> _Selected passage_:
====
Business Terms & Conditions | RAW Digital Training

Business Terms & Conditions

RAW DIGITAL TRAINING LTD
STANDARD TERMS AND CONDITIONS OF SUPPLY OF SERVICES

The Customer’s attention is particularly drawn to the provisions of Clause 6

  1. INTERPRETATION
    In these Conditions, the following definitions apply:
    Charges: the charges payable by the Customer for the supply of the Services in accordance with clause 5.
    Commencement Date: a date agreed between the parties for the commencement of the Supplier’s supply of the Services
    Contract: the contract between the Supplier and the Customer for the supply of Services in accordance with these Conditions.
    Customer: the person or firm who purchases Services from the Supplier.
    Deposit: part payment of the Charges demanded by the Supplier in confirmation of the Customer’s acceptance of the Supplier’s estimate set out in the Specification.
    Goods: the goods and materials set out in the Specification produced by the Supplier for the Customer.
    Intellectual Property Rights: patents, registered and un-registered designs, copyright and all other intellectual property rights.
    Order: the Customer’s verbal or written acceptance of the Supplier’s Charges or estimate contained in the Specification
    Private Training: training services provided either at a Customer’s premises or training services provided exclusively to a Customer, its employees, servants or agents
    Seminar Training: training services provided to a Customer within a seminar, workshop or classroom environment
    Services: the services, including the Goods, supplied by the Supplier to the Customer as set out in the Specification.
====
> _The request_:
According to the business terms and conditions above, what is the Deposit and what purpose does it serve?

> _Data lines_:
====
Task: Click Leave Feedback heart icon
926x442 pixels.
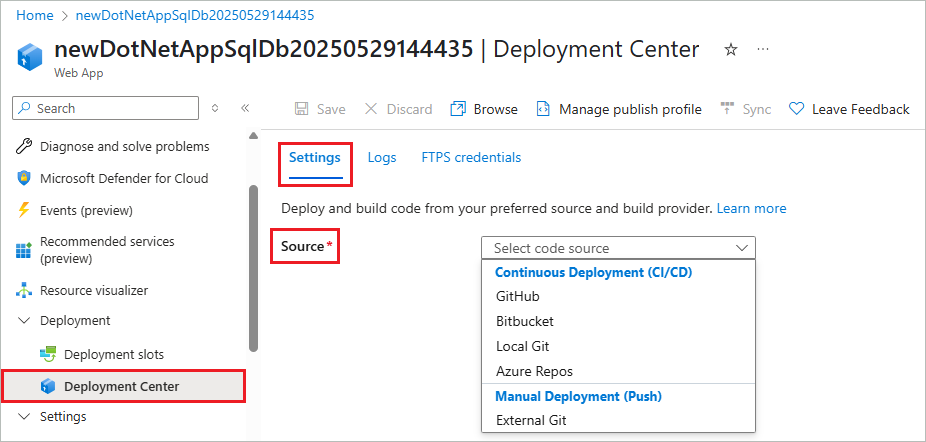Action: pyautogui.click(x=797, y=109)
====
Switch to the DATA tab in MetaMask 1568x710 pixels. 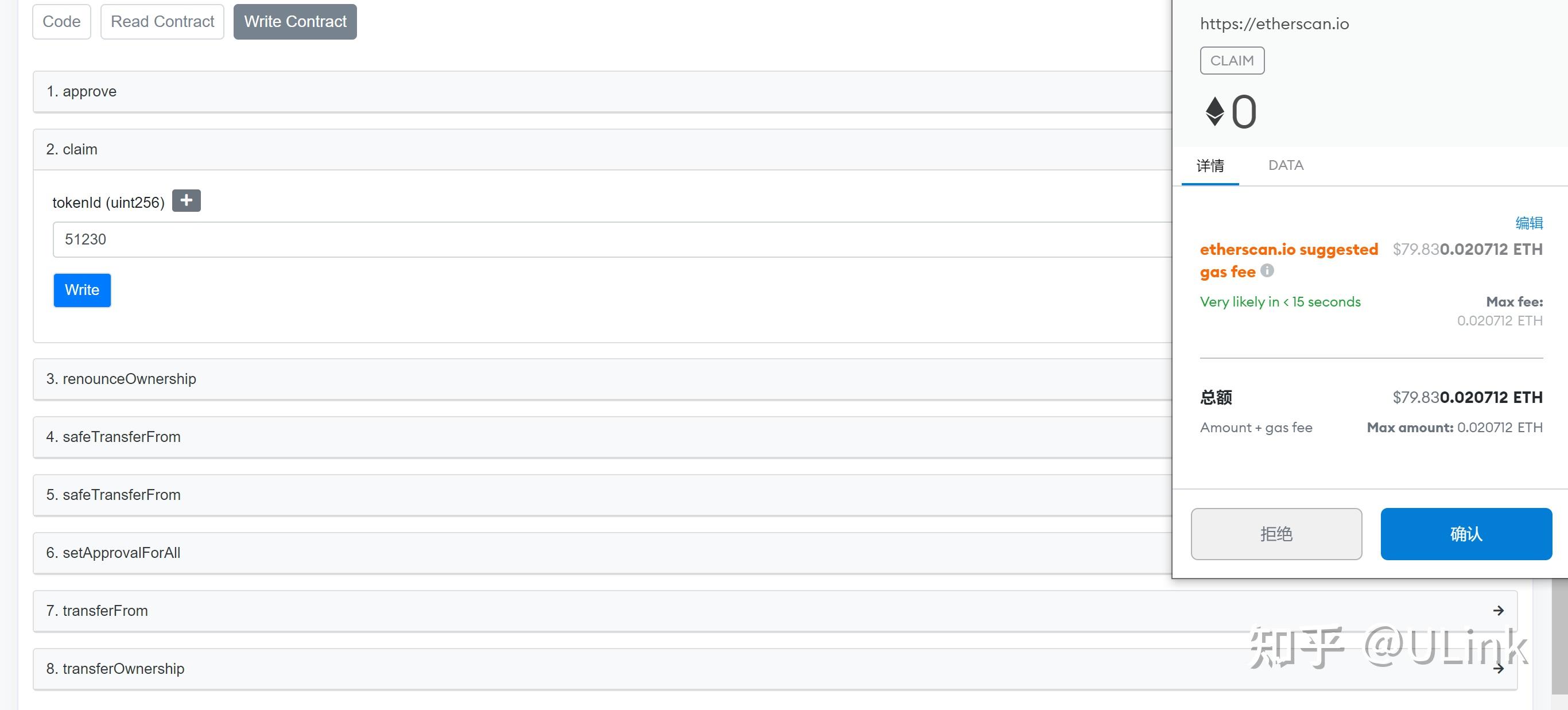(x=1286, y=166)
====
> _Written solution_:
The Deposit is a part payment of the Charges that the Supplier demands. It confirms the Customer's acceptance of the Supplier's estimate set out in the Specification.